AVANZANDO HACIA EL PASADO
De modo que somos criaturas que vivimos en un mar de corrientes que tironean nuestra vida de familia en una y otra dirección. Sobre el antiguo mapa de la monogamia en serie y el adulterio clandestino, nuestra cultura proyecta la sombra de su propio diseño. El hecho de que para los Estados Unidos también pasen los años tenderá a estabilizar los índices de divorcio. Que nos casemos hoy a mayor edad que en la década de los cincuenta es otro hecho que colabora para estabilizar las tasas de divorcio. No obstante, las mujeres que trabajan fuera de sus casas y las parejas a distancia deberían contrarrestar las influencias estabilizadoras, manteniendo los índices de divorcio relativamente altos. Y otros fenómenos como los matrimonios de prueba, las madres solteras, las familias más pequeñas y las familias mezcladas deberían volverse corrientes en las décadas venideras.
Pero ninguna de estas tendencias sociales modernas es nueva. Por el contrario, nos llegan a través de los siglos, desde los primitivos que recorrían las llanuras de África por lo menos cuatro millones de años atrás.
Sin embargo, de todos los cambios sociales que se están produciendo, el más interesante de todos es, en mi opinión, el siguiente: estamos desprendiéndonos de nuestra tradición agrícola y, de alguna manera, vamos camino de regreso a nuestras raíces nómadas.
Muy pocos de nosotros viven aún en la casa en la que se criaron. En cambio, muchos de nosotros tenemos varios lugares que consideramos nuestra casa: la de nuestros padres, la oficina, nuestra propia residencia, y tal vez un lugar de veraneo. Migramos de uno a otro. Ya no cultivamos lo que vamos a comer. Actualmente, cazamos y recolectamos en el supermercado y llevamos la presa a casa, tal como Twiggy y el Homo erectus hacían más de un millón de años atrás. (Tampoco me sorprende que nos gusten las comidas rápidas, o que comamos entre comidas, aquí y allá y a lo largo del día. Nuestros antepasados ciertamente se alimentaban mientras viajaban de un punto a otro). De nuevo tenemos que viajar para realizar nuestro trabajo. Y tenemos una red difusa de amigos y parientes, muchos de los cuales viven lejos de nosotros.
Todos estos hábitos nos vienen del pasado.
También nos estamos desprendiendo de las actitudes sexuales de la vida de los granjeros.
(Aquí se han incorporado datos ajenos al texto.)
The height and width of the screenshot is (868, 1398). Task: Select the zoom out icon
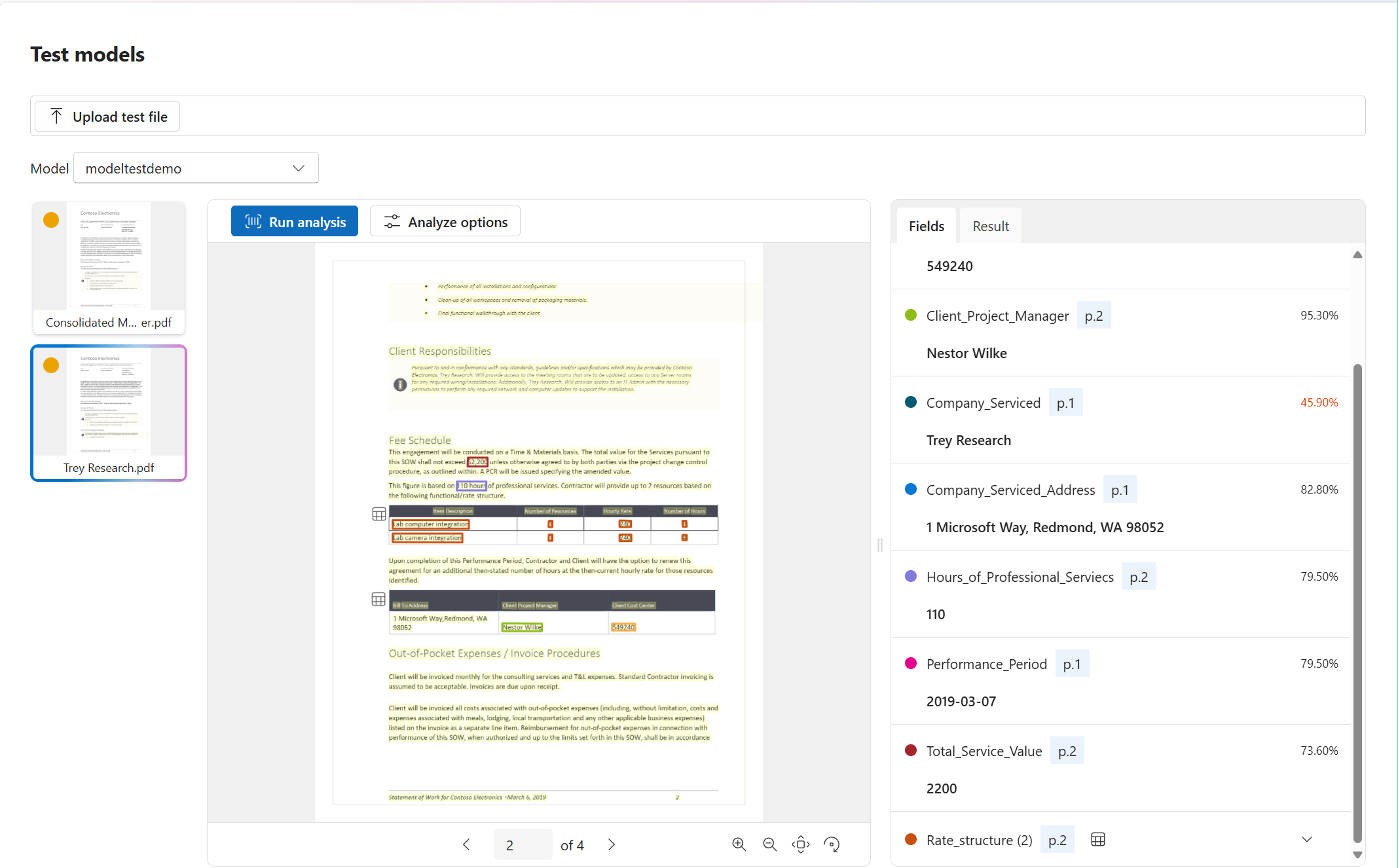point(770,845)
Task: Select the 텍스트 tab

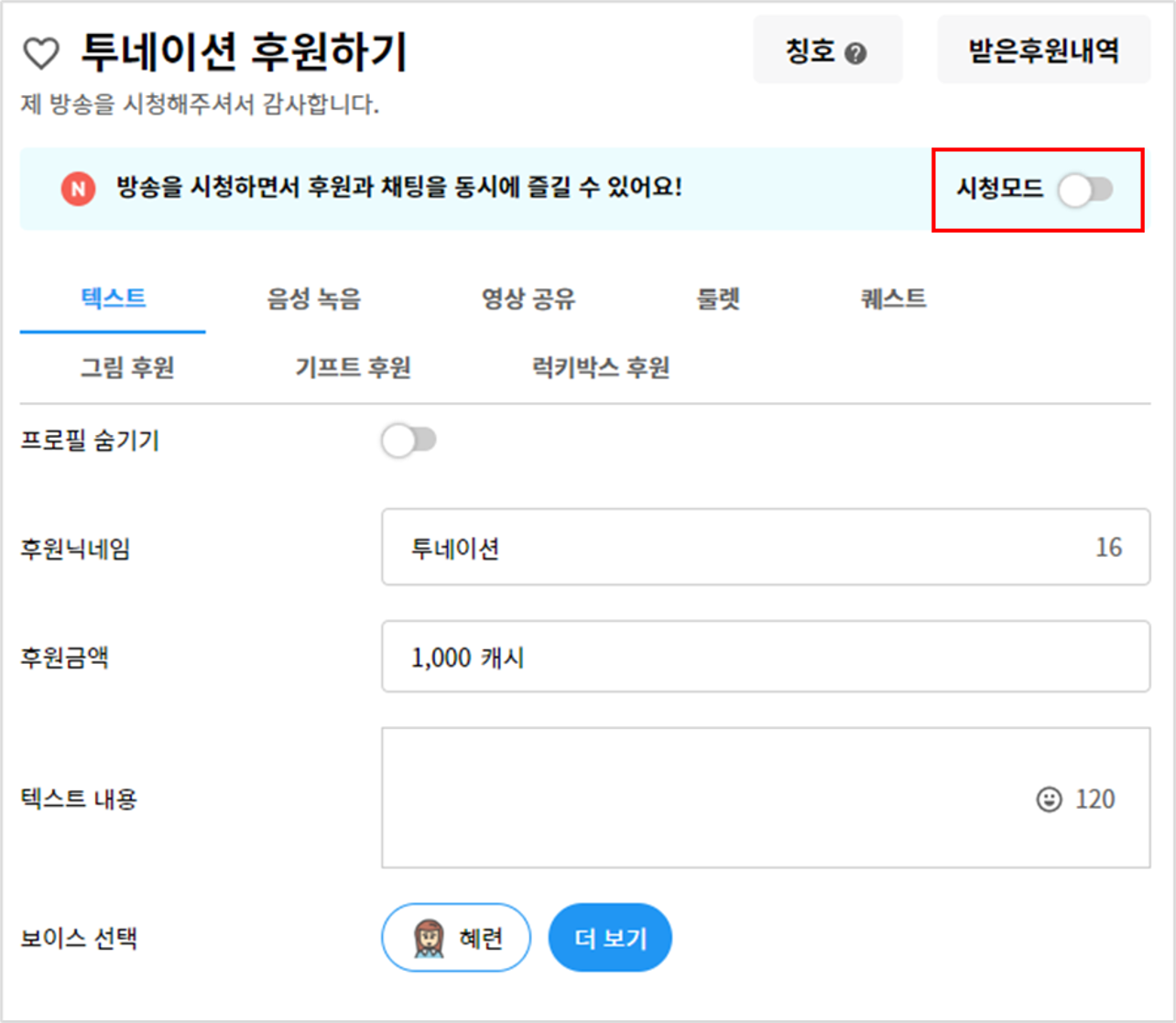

En la Europa preindustrial, un casamiento casi siempre marcaba la integración de propiedades y la alianza de dos familias, de modo que los matrimonios debían ser estables y permanentes. Esta necesidad ya no existe. La tarea de la mujer era llevar en su cuerpo la semilla del marido y criarle los hijos, por lo tanto, nuestros antepasados agrícolas exigían que la mujer llegara virgen al matrimonio. Dicha costumbre ya no existe. La mayoría de nuestros antepasados rurales negociaban sus matrimonios. Este hábito prácticamente ha desaparecido. Prohibían el divorcio. Ya no es así. Respecto al adulterio, la prohibición regía sólo para la mujer. Esto ha cambiado. Y honraban dos lemas matrimoniales sagrados: «Honrarás a tu esposo» y «Hasta que la muerte nos separe». Esto también tiende a desvanecerse.
Durante los últimos miles de años la mayoría de las mujeres rurales tenían fundamentalmente tres opciones: convertirse en esposas ignorantes y sometidas, ser monjas de clausura o ser cortesanas, prostitutas o concubinas. Los hombres, en cambio, eran los únicos depositarios de la responsabilidad de proveer a las necesidades materiales de la familia y al progreso de los hijos.
Actualmente, numerosísimas mujeres trabajan fuera de sus hogares. Las familias suelen disponer de una doble fuente de ingresos. Somos más nómadas y existe mayor igualdad entre los sexos. En este sentido, estamos volviendo a una forma de vivir el amor y el matrimonio más compatible con nuestro antiguo espíritu humano.